Quantification of Plasma DNA as a Tumor Marker in Patients with Pancreatic Cancer.
- Author:
Kwang Hyuck LEE
1
;
Won Jae YOON
;
Jun Kyu LEE
;
Ji Kon RYU
;
Yong Tae KIM
;
Yong Bum YOON
Author Information
1. Department of Internal Medicine, Seoul National University College of Medicine, Liver Research Institute, Seoul, Korea. yyb10604@plaza.snu.ac.kr
- Publication Type:Original Article ; English Abstract
- Keywords:
Pancreatic neoplasms, Carcinoma;
Quantitative real-time PCR;
Plasma DNA
- MeSH:
Adult;
Aged;
DNA, Neoplasm/*blood;
Diagnosis, Differential;
Female;
Humans;
Male;
Middle Aged;
Pancreatic Neoplasms/*diagnosis;
Pancreatitis, Chronic/diagnosis;
Polymerase Chain Reaction;
Tumor Markers, Biological/*blood
- From:The Korean Journal of Gastroenterology
2005;46(3):226-232
- CountryRepublic of Korea
- Language:Korean
-
Abstract:
BACKGROUND/AIMS: The plasma DNA concentration of patients with cancer is known to be higher than normal controls. Increased DNA concentration and tumor-specific genes in plasma can be used as tumor markers in some cancers. This study was designed to evaluate whether quantification of plasma DNA concentration by using real-time PCR is useful as a tumor marker in the diagnosis of pancreatic cancer.

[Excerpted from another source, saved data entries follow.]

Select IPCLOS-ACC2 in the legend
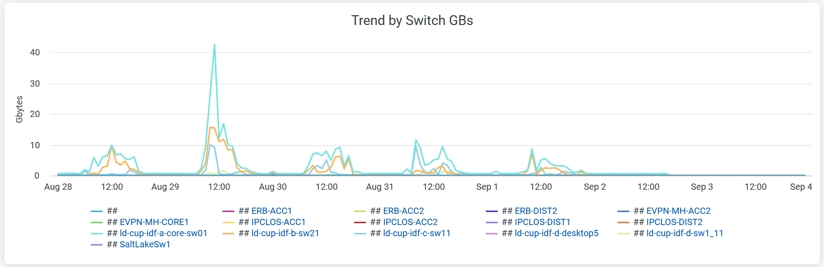824x267 pixels. (410, 222)
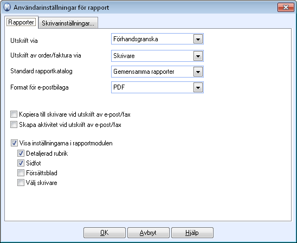Screen dimensions: 297x243
Task: Enable Kopiera till skrivare vid utskrift checkbox
Action: [14, 114]
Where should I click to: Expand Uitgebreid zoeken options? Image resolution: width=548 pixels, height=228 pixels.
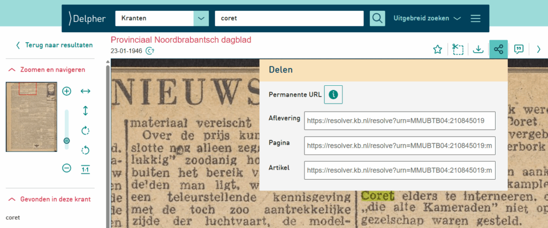click(427, 18)

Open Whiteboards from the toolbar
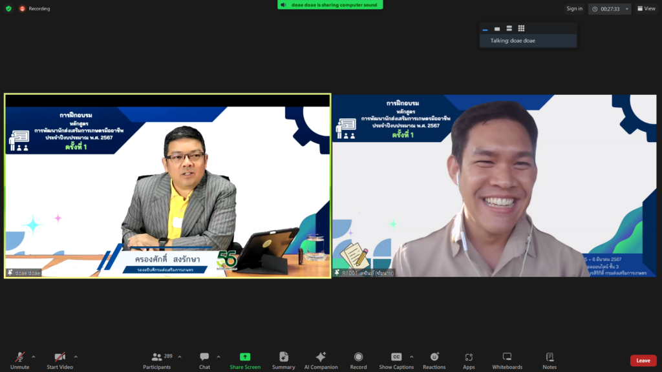click(507, 360)
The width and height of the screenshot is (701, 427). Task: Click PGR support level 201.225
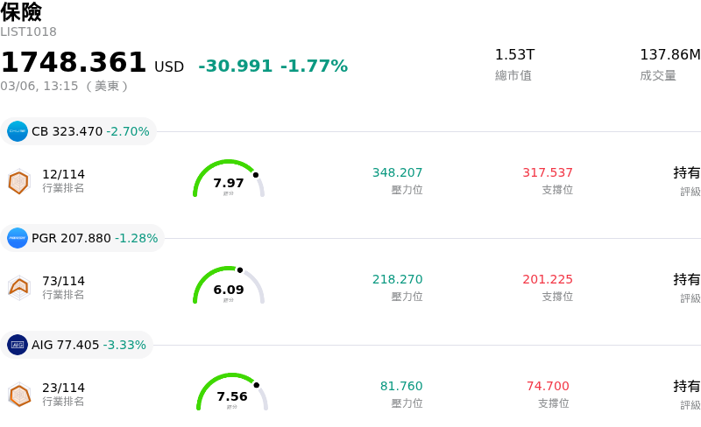click(x=548, y=279)
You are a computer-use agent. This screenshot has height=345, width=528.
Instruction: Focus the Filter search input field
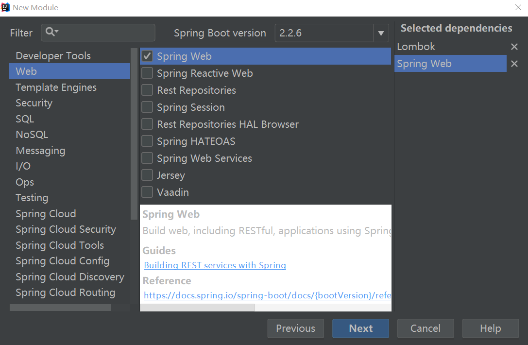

METHODS: Twenty-four patients (M:F=16:8, mean age; 60.5+/-11.5 years) with pancreatic cancer were recruited for this study. Fifteen patients with chronic pancreatitis and fifteen healthy persons were selected as controls (M:F=26:4, 53.5+/-11.2 years). The concentration of plasma DNA was determined by real-time PCR for telomerase reverse transcriptase gene. RESULTS: Plasma DNA concentration in patients with pancreatic cancer (46.4+/-63.2 ng/mL) was higher than that of chronic pancreatitis (p=0.041) and normal controls (p=0.030). The sensitivity and specificity in detecting pancreatic cancer were 75% and 70% respectively when the cut-off value of plasma DNA concentration was set at 46.9 ng/mL. CONCLUSIONS: Plasma DNA concentration in patients with pancreatic cancer was higher than that of controls. However, its sensitivity and specificity is not high enough to be used as a tumor marker for pancreatic cancer.